__BRIEF__
Reproduce the records exactly. Leave the pictures out.

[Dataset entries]

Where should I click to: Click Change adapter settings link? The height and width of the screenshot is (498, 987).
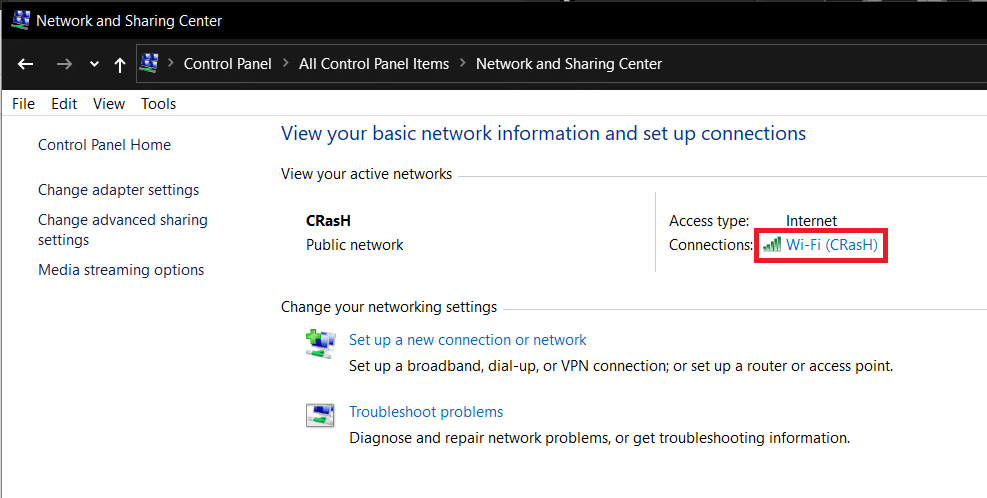[x=118, y=190]
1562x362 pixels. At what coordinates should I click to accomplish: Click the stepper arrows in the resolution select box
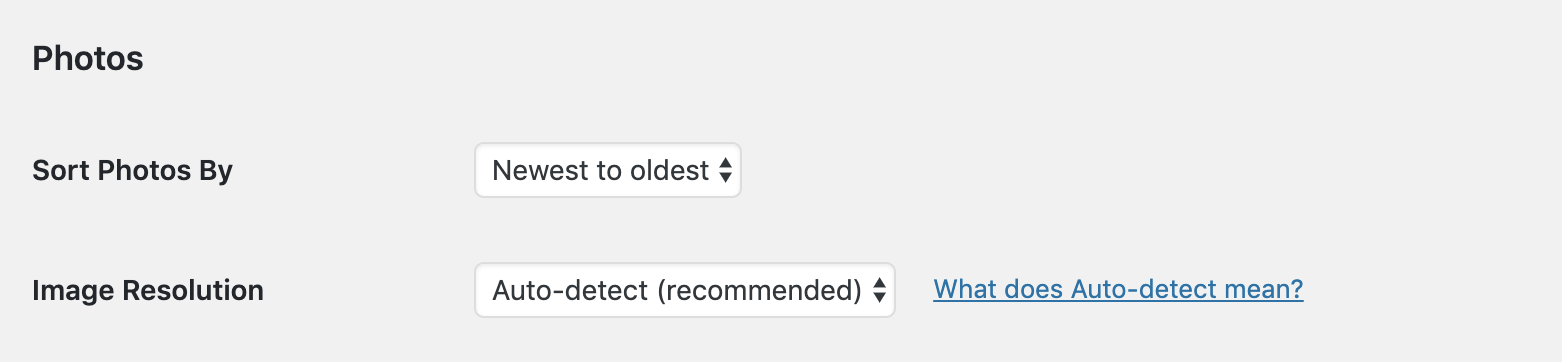[879, 290]
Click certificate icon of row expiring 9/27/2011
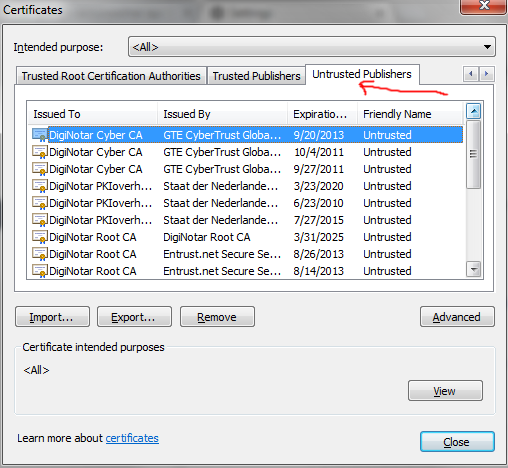Image resolution: width=508 pixels, height=468 pixels. point(40,169)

__FINISHED TASK__
Where should I click to: Click Change adapter settings link? The height and width of the screenshot is (498, 987).
[x=118, y=190]
1562x362 pixels. At what coordinates should I click to accomplish: Click the stepper arrows in the resolution select box
[879, 290]
Click certificate icon of row expiring 9/27/2011
Image resolution: width=508 pixels, height=468 pixels. point(40,169)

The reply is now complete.